Linux has its place, and it's really the only cross-platform OS going today. IBM uses it on their big boxes, it runs on "Wintel" hardware, and you can run it on the Mac, among other options. Best of all, it's cheap (you can download it for free) and runs on older hardware, making it a very affordable way to build a stable server.
Where Linux falls down is ease of use; it definitely takes a back seat to Windows and the Mac OS (both OS X and classic). Thus, it has never made serious inroads on the desktop. The only really successful Linux distribution for desktop use is Lindows, which bills itself more as a low-cost alternative to Windows than anything else.
Despite your assertion, Apple hardware has become less costly over time. The first Macintosh cost $2,500 and Apple has produced a few $10,000 computers. Today's Power Mac G4/1.42 GHz dual is just $200 more than the original iMac and offers about 2000 to 3000 times the power.
Apple has consistently reduced prices. The CRT iMac debuted at $1,299 and had dropped to $799 when it was discontinued. The iBook started at $1,599 and sells for $999 today. And the list goes on.
No, Macs aren't as inexpensive as Windows PCs. The cost/function ratio is more tilted toward the Windows side all the time primarily because Apple refuses to release a low-end, consumer friendly, eminently affordable desktop Mac - let alone anything that competes costwise with the vast majority of Windows systems out there.
The result: Apple keeps selling about 3 million computers per year in a growing PC market and becomes increasingly marginalized as an overpriced, underappreciated desktop platform.
Matthew Wakeman suggests:
First off, great site - I check it often, and it is a valuable resource (I support my family's 3 G3 iMacs, iBook/500, G4 Tower, 2400c, and Duo 280, in addition to my Ti) so being able to check specs and read the online tech journal columns are great.

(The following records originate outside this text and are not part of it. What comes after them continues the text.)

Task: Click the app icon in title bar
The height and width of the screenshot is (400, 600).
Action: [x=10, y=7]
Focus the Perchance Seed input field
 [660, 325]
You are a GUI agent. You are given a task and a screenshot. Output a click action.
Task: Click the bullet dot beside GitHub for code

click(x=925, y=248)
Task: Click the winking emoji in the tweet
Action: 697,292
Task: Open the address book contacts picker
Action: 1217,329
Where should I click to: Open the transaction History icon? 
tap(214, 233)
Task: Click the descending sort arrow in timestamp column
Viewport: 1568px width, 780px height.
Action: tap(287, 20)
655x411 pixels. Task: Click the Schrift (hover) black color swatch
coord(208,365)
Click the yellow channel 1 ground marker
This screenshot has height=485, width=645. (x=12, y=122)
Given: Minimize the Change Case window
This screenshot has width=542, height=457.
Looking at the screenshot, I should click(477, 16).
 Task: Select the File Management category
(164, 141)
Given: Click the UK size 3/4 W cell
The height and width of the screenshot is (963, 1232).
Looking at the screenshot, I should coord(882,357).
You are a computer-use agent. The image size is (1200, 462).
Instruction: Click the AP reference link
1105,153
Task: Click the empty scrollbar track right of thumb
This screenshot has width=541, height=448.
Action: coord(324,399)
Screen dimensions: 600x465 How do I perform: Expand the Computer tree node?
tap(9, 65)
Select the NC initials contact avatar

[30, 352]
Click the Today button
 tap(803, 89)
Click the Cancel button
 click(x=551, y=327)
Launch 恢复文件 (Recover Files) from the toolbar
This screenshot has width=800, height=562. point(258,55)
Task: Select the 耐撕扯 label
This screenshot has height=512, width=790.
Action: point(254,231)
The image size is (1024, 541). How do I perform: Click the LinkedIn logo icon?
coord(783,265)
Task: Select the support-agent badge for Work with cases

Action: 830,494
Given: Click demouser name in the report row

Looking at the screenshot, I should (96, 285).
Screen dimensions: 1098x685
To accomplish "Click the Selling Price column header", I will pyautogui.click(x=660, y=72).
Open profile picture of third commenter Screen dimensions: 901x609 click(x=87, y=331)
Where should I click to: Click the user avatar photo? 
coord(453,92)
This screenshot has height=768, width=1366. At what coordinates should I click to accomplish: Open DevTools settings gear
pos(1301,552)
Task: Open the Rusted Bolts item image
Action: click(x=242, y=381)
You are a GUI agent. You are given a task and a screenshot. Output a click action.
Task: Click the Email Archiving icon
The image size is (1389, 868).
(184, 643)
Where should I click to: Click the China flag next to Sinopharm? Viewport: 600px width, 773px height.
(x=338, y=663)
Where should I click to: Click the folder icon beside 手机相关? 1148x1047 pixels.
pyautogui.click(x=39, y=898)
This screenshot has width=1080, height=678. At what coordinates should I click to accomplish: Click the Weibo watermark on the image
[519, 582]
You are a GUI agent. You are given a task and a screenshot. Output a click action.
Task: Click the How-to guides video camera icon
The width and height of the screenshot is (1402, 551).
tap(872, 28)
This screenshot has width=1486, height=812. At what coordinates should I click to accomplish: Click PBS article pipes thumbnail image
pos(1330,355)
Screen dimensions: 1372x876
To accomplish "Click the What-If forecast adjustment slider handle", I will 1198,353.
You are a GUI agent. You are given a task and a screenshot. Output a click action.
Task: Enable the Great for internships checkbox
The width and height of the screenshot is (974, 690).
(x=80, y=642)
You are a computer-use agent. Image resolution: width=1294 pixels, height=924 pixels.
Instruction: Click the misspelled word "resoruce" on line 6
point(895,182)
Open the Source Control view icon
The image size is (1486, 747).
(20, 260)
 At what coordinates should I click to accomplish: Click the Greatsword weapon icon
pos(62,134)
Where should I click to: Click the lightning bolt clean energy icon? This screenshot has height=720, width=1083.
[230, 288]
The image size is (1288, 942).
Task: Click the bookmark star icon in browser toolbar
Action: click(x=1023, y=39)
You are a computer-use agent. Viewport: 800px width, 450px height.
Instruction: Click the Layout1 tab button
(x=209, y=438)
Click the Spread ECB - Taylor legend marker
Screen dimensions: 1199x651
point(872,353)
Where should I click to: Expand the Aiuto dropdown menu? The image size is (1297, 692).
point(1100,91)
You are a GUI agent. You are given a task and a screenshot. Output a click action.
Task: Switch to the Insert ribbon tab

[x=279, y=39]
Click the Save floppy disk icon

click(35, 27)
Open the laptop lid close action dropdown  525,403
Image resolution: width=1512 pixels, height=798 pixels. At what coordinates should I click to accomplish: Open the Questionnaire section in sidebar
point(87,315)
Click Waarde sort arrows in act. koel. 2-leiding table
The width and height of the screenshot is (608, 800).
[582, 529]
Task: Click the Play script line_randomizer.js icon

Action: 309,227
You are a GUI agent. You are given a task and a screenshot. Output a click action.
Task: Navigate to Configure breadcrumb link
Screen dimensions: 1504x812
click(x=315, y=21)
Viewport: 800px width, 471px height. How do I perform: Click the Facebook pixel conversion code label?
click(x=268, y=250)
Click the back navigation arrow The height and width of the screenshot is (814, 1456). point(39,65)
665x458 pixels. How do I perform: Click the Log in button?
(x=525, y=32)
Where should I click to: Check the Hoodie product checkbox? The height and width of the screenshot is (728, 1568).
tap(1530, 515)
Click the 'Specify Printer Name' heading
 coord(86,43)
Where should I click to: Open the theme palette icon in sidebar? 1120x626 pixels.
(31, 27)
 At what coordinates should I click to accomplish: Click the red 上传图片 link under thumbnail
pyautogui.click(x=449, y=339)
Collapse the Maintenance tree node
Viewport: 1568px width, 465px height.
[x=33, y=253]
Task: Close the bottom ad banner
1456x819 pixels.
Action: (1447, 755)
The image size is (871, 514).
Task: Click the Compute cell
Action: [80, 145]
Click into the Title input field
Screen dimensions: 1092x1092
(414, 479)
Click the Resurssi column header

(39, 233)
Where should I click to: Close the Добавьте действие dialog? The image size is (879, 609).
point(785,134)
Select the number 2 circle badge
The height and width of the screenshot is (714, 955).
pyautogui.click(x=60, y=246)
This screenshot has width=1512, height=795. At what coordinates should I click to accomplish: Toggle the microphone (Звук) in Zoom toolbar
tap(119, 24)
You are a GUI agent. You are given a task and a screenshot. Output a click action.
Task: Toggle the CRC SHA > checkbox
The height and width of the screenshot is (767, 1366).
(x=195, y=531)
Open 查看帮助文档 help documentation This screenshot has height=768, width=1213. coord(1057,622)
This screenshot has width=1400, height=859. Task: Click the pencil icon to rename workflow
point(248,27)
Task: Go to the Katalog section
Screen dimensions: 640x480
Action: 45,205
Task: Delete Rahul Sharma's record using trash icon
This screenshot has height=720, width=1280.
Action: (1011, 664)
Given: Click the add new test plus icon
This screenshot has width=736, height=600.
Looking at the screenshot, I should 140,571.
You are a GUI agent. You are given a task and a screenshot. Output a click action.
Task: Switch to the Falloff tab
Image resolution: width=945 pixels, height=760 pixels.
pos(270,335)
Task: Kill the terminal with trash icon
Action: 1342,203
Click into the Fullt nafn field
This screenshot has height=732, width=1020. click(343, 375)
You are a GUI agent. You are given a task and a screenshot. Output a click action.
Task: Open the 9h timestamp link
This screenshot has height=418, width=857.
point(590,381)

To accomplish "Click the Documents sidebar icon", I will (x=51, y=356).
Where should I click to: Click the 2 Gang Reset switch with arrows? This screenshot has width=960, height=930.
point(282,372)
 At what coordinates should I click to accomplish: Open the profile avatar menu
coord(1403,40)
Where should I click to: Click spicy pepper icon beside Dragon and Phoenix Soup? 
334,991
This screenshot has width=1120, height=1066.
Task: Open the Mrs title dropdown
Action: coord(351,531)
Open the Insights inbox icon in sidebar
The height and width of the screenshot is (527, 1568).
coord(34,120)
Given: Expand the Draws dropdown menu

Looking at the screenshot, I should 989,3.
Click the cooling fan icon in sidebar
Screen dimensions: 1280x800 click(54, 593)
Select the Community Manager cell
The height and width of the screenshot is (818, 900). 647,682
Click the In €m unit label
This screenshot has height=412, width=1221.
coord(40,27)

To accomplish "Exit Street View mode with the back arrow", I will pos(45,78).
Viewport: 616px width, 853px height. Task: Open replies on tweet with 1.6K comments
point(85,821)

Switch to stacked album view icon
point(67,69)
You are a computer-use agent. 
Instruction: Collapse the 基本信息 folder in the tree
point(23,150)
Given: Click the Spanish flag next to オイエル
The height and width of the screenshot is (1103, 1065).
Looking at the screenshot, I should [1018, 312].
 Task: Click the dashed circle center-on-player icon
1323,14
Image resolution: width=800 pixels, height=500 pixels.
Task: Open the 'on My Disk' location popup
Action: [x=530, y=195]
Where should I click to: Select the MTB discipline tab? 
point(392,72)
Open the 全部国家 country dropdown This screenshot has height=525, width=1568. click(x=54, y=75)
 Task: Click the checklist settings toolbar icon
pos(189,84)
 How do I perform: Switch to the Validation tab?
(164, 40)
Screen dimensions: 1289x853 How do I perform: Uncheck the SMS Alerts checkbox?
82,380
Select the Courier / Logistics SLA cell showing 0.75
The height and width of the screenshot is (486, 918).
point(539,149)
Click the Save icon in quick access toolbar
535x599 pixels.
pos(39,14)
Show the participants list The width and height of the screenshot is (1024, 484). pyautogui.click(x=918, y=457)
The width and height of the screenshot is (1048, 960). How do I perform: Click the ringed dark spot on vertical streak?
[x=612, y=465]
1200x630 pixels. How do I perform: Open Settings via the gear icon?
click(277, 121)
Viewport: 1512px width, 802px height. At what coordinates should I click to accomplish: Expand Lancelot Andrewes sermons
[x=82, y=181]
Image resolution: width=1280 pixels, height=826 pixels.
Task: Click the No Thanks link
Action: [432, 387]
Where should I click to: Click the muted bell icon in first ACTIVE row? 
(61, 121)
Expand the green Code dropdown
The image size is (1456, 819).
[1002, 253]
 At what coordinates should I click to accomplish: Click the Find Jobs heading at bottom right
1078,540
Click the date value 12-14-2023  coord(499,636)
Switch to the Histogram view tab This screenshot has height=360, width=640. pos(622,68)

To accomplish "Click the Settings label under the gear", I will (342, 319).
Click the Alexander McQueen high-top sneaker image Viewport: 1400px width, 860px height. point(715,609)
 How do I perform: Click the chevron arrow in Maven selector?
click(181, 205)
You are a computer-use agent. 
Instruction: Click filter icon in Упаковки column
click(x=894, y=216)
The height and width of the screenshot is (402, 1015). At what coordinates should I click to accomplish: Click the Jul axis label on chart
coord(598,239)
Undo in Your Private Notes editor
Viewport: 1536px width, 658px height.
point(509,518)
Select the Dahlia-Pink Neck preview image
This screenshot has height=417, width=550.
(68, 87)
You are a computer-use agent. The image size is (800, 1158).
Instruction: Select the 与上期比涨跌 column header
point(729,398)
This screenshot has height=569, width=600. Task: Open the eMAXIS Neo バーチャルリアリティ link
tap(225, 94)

I'm curious about something - since you own a licensed copy of 10.2 (through your cascade of updaters), why not make a copy of your 10.2 update CD and make it into a full installer CD? I am pretty sure it would work the same way it did for the 10.1 update (there's a file somewhere on the CD called "CheckforOSX" or "Check for OS X" that you have to find and remove). I haven't personally checked, but it would be interesting to know. I realize this requires a little bit of extra work on your part, but since you own a legitimate copy of 10.2, and probably don't plan on installing 10.1 on any other machines, you should have no legal issues surrounding it.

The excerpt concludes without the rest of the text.